# Uniform circular motion attached to a spring

I'm having trouble wihh this problem I got in an exam and I got it wrong. In the problem is you have a frictionless table and a nail in the centre where a spring is attached. At the end of the spring there is a mass attached to it. The problem doesn't have numbers, $K$ is the springs constant, $L$ is its natural length, $m$ is the mass of the object attached.

The question is: where is the position of the mass so that the movement is a uniform circular motion?

I feel like this problem is very vague. I have trouble understanding and imagining how can such movement occur. So far i have this:

\begin{equation} K(L-r)=mv^2/r \end{equation}

I'm almost sure this can't be the solution because I never specify the uniformity of the motion, but I don't know how to either. Still, if I consider that the elastic force only acts in the $r$ axes, it's like I'm saying it's uniform, right? Because there's no other force component that can change velocity's magnitude...

Still I'm almost sure I got it wrong because it seems too simple.

To have a perfectly circular motion, the mass needs to be at an equilibrium position such that the centripetal force is equal to the spring force.

Using Hooke's law, if $x$ is the spring's elongation from equilibrium, then, the spring's force is $-Kx$.

Using centripetal equations of motions, the centripetal force is $\frac{mv^2}{r}=m\omega^2r$ where $\omega$ is the rotational speed. Here, $r=L+x$ for a stretched spring. Applying Newton's law we get:

$Kx = m\omega^2(L+x)$ and then,

$$x = \frac{m\omega^2L}{K-m\omega^2}$$

So, if the mass stands at $L+x$, the motion is perfectly circular.

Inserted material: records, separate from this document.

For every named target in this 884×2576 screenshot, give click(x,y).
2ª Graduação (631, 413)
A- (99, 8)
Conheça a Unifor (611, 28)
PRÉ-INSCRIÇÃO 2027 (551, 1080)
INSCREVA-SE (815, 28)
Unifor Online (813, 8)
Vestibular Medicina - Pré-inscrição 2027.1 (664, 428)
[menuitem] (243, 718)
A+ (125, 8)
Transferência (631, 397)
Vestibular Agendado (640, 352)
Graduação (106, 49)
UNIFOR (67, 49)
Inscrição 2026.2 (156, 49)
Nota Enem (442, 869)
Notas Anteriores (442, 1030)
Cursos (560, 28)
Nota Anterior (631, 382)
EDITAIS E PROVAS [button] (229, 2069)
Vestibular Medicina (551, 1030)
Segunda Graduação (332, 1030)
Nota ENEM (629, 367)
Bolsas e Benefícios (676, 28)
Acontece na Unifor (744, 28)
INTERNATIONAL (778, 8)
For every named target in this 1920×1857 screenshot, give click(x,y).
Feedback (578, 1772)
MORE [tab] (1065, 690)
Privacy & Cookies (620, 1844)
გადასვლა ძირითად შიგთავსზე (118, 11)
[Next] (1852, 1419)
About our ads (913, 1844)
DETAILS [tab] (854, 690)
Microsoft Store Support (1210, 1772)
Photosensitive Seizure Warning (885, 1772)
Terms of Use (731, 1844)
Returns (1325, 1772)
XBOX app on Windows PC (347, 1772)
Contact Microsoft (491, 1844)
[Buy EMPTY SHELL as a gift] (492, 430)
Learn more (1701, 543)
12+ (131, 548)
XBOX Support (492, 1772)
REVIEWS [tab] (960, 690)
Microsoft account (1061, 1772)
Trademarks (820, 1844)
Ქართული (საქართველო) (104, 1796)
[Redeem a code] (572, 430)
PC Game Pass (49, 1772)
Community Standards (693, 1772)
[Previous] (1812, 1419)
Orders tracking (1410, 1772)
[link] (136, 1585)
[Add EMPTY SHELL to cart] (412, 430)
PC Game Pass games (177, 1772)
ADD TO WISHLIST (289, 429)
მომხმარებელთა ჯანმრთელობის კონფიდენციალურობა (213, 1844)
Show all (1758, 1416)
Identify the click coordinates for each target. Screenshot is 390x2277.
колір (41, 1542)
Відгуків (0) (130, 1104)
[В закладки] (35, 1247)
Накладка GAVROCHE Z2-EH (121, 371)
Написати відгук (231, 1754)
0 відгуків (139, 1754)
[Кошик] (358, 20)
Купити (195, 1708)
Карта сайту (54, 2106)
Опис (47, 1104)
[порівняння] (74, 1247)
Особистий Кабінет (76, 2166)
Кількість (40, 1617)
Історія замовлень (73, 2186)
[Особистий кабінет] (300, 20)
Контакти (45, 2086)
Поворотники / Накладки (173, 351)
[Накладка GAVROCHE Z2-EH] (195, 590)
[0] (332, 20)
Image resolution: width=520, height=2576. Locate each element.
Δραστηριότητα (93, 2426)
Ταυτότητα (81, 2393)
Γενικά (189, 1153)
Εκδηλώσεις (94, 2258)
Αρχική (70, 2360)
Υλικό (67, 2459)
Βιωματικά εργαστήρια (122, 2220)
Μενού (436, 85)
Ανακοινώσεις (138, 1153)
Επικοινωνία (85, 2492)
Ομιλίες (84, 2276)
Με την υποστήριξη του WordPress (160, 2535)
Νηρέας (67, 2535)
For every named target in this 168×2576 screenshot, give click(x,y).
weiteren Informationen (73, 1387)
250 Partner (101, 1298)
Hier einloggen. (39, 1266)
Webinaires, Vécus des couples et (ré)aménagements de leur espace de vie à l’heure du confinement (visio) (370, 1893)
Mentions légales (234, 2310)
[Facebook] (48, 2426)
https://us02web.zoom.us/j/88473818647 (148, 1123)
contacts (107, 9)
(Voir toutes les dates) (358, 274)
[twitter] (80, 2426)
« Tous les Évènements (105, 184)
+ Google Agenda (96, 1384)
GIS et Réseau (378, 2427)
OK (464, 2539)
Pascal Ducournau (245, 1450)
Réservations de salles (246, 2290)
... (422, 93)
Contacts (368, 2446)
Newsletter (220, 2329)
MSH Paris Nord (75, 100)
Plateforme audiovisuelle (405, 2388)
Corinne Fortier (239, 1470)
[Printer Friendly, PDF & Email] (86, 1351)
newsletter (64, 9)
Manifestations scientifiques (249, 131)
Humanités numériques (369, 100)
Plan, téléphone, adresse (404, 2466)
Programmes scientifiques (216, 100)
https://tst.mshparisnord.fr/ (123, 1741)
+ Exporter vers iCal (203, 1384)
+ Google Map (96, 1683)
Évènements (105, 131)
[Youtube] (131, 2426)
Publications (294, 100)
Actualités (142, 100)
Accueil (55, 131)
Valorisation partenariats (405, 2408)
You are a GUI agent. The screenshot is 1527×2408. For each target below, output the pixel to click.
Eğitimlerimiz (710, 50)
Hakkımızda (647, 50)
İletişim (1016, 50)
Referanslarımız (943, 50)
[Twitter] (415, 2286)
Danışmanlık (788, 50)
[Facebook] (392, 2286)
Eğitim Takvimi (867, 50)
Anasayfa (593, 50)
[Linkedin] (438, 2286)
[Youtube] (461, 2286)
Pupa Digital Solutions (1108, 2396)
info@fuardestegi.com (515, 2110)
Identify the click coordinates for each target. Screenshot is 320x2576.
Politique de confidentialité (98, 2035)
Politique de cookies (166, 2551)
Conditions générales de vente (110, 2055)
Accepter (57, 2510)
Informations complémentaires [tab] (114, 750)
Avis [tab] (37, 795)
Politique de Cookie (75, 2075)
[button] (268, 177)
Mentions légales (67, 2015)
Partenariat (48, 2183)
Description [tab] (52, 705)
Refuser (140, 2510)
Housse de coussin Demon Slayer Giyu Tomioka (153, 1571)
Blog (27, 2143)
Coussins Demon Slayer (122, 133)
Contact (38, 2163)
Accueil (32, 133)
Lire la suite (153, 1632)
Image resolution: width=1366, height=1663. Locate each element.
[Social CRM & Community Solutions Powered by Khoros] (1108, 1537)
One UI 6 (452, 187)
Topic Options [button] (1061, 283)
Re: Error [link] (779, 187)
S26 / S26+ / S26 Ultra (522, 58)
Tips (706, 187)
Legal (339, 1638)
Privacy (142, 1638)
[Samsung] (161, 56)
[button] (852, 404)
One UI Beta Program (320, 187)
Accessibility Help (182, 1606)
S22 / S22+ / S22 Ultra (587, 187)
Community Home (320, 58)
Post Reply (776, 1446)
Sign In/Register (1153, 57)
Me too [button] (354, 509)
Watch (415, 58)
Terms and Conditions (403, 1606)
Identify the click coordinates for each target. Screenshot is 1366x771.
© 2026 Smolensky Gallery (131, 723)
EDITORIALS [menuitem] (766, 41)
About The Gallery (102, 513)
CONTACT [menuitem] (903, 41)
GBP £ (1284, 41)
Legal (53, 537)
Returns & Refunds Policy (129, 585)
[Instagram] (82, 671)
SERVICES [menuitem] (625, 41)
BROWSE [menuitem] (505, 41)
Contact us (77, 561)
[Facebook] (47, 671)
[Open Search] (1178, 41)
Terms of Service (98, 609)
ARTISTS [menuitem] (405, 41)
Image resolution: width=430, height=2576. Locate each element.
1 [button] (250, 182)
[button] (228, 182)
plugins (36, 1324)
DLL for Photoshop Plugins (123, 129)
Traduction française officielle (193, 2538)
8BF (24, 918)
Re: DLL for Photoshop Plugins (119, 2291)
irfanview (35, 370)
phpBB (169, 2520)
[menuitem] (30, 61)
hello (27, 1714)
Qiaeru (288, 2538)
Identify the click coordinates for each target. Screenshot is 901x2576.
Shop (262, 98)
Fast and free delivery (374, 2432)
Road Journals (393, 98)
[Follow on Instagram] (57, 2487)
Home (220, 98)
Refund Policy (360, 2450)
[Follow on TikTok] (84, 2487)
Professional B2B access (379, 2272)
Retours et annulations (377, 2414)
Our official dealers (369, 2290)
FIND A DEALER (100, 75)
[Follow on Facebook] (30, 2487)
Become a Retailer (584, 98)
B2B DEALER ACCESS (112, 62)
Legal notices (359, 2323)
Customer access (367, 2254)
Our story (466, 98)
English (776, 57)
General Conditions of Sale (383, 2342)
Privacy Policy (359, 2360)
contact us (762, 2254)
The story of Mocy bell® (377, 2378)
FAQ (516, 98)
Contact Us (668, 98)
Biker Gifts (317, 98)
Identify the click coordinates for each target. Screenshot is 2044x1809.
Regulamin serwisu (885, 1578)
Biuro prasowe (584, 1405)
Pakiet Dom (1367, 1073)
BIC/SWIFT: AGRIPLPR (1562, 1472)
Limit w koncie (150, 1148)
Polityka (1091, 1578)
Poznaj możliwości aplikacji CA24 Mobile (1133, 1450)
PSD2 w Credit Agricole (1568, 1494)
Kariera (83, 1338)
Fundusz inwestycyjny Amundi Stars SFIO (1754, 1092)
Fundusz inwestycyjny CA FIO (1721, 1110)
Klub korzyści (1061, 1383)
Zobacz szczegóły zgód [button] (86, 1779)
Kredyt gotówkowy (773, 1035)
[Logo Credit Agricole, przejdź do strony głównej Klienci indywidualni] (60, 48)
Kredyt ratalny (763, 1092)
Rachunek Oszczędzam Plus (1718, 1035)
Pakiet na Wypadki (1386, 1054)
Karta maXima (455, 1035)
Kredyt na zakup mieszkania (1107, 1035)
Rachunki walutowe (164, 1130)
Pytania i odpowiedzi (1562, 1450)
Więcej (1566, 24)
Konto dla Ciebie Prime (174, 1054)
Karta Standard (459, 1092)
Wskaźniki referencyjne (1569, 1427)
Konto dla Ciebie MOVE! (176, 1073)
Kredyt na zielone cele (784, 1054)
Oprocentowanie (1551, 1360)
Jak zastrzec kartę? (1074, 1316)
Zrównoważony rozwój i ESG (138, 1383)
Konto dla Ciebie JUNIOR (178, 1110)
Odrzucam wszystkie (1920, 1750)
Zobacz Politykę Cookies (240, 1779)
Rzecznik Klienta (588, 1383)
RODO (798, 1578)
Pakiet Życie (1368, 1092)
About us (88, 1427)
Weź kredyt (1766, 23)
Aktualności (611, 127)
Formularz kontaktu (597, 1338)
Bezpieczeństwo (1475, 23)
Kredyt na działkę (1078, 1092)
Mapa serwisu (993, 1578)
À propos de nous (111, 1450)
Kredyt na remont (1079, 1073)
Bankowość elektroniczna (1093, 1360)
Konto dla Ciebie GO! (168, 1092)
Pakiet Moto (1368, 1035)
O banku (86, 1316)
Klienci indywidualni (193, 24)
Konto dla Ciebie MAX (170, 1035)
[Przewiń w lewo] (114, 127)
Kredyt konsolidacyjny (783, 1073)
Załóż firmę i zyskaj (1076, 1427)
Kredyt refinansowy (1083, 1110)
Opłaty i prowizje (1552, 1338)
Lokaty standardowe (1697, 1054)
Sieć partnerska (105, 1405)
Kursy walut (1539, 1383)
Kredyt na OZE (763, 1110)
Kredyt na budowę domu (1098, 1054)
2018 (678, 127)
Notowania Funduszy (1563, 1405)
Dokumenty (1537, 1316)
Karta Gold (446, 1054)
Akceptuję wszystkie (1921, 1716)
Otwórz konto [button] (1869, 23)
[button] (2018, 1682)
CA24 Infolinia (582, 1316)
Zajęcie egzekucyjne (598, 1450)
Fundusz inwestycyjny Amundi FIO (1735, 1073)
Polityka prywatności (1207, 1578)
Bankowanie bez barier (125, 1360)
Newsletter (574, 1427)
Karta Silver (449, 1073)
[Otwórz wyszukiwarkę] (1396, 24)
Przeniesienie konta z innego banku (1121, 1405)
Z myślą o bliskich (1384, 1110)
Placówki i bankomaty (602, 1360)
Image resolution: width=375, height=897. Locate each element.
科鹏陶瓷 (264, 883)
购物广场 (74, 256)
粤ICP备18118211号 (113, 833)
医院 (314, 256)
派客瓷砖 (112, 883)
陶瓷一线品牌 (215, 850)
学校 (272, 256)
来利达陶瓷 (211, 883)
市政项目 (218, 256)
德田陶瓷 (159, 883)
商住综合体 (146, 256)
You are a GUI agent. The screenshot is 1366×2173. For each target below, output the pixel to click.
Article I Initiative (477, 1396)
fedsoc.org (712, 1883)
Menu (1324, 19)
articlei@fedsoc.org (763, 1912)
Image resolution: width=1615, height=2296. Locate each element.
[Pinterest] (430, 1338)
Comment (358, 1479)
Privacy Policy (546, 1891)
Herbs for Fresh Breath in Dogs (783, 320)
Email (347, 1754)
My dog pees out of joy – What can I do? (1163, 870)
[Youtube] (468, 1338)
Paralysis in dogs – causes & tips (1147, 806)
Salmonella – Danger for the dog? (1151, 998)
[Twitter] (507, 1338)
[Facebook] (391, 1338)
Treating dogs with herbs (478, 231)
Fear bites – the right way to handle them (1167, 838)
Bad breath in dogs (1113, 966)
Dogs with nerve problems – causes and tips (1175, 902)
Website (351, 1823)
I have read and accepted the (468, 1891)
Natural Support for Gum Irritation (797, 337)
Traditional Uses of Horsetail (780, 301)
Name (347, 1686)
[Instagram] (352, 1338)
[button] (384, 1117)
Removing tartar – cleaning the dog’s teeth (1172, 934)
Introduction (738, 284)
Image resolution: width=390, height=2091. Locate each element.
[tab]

• The spring force is the force causing the centripetal acceleration and it is not an equilibrium situation because the mass is accelerating. Dec 15, 2016 at 19:16
• Indeed the mass is not in static equilibrium, but what I meant was in equilibrium in the radial direction. Jan 5, 2017 at 16:56

Anything kept on a table with a spring attached to it does not start to move on its own. So you have to give it an initial push perpendicular to the radius vector. That would elongate the spring and the spring will try to pull it back with a force. Hence the actual length of the spring would be $(r+x)$ and not $(r-x)$ as you have stated.

Also, there should be no tangential force because you state that the motion is uniform, hence its speed should not change.

And I think that the expression would be

$Kx=\frac{mv^2}{r+x}$

Where r is the length of the spring and x is the extension in the spring.

You see, if $x$ remains constant, the centripetal force will be constant and you can imagine the spring to be a string, as in string the tension remains constant for uniform circular motion and it happens in real life and thus is not vague. So similar stuff can also happen with springs!

( I hope you wont get this wrong next time in your exam :-P )

The spring needs to apply a constant inward radial force on the mass.
To do that the spring must be stretched to a length $L+x$ and not be compressed to a length $L-x$.

The inward radial force on the mass due to the spring, $Kx$, produces the centripetal acceleration of the mass, $m(L+x) \omega ^2$, and Newton,s second law $F=ma$ connects the two quantities.